Extracted data:
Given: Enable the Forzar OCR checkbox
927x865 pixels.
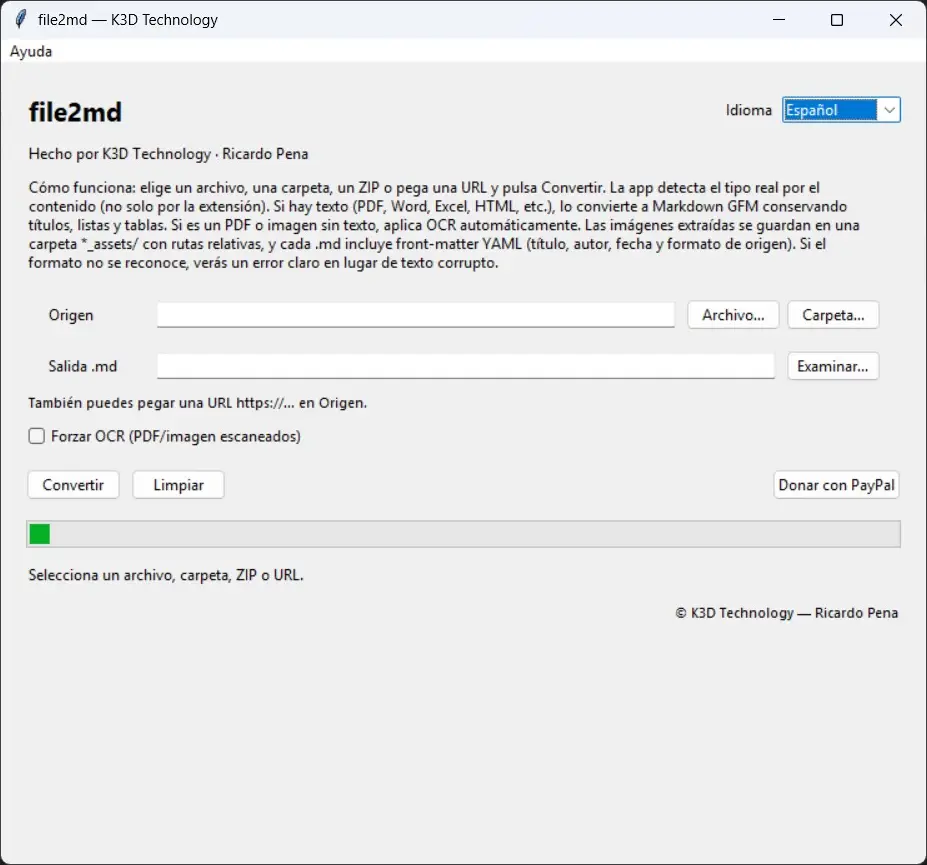Looking at the screenshot, I should tap(37, 436).
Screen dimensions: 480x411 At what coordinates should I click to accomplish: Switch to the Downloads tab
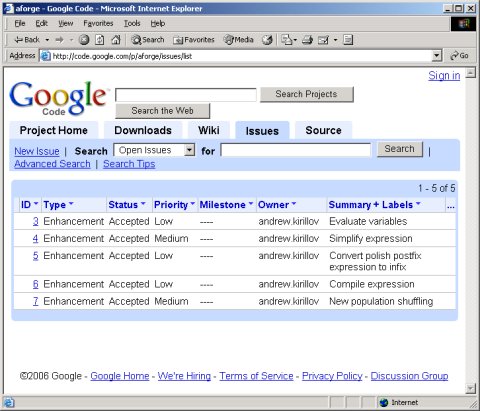click(x=143, y=130)
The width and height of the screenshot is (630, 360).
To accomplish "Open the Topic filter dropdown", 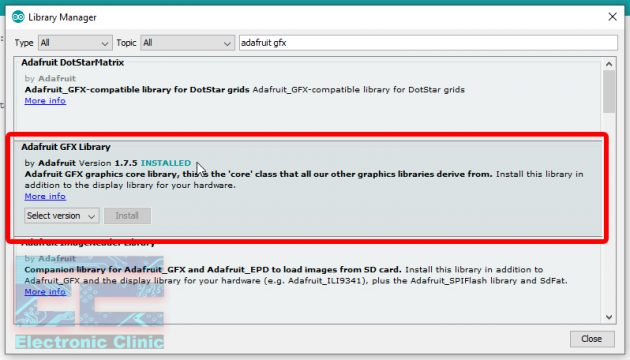I will [187, 43].
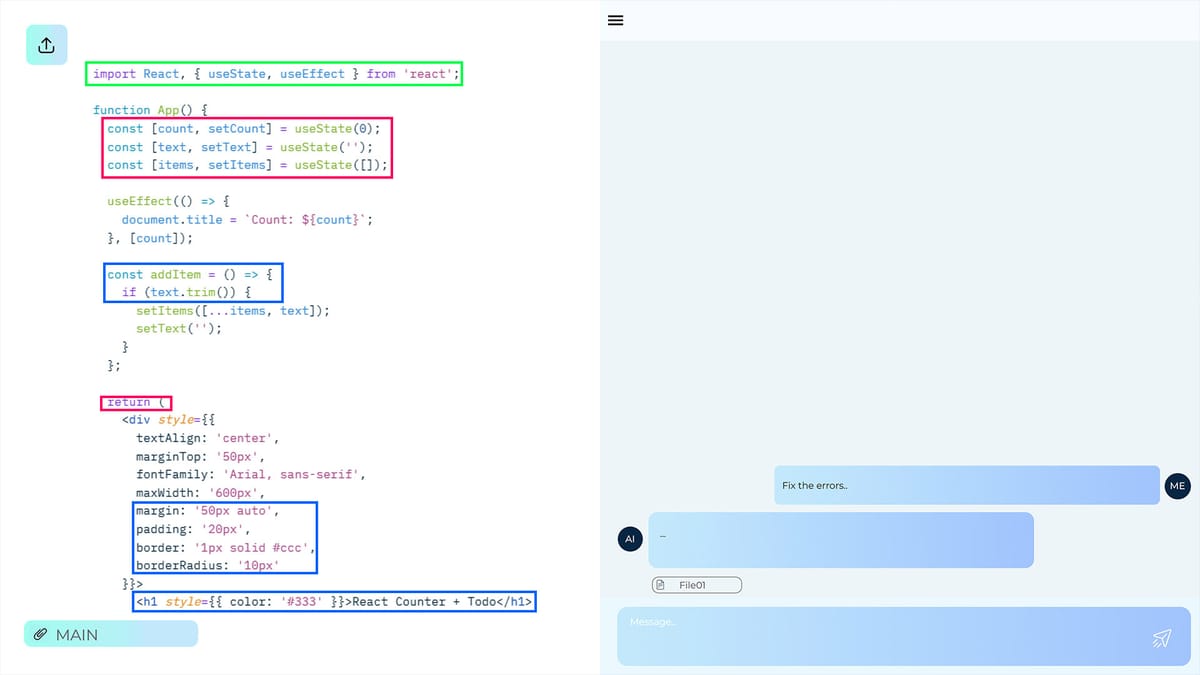Click the paperclip icon next to MAIN

point(41,633)
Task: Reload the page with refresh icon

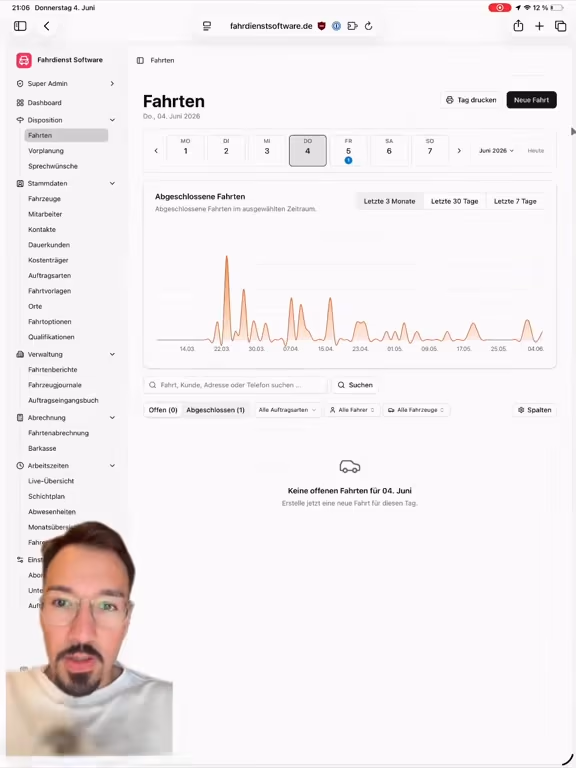Action: click(x=368, y=26)
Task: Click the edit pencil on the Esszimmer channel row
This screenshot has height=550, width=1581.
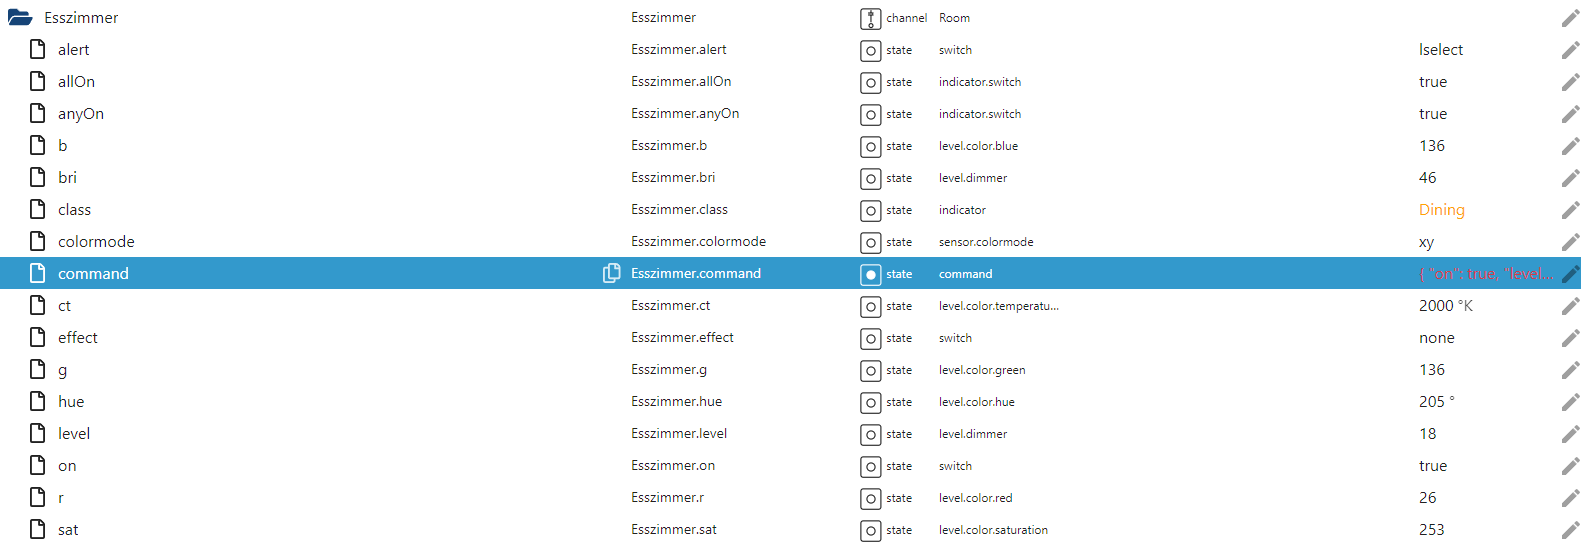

Exercise instructions: Your response should consist solely of the lines from the line with "Task: Click the" through the last line of the entries above, printed exactly and without pictures.

Exercise result:
Task: Click the edit pencil on the Esszimmer channel row
This screenshot has height=550, width=1581.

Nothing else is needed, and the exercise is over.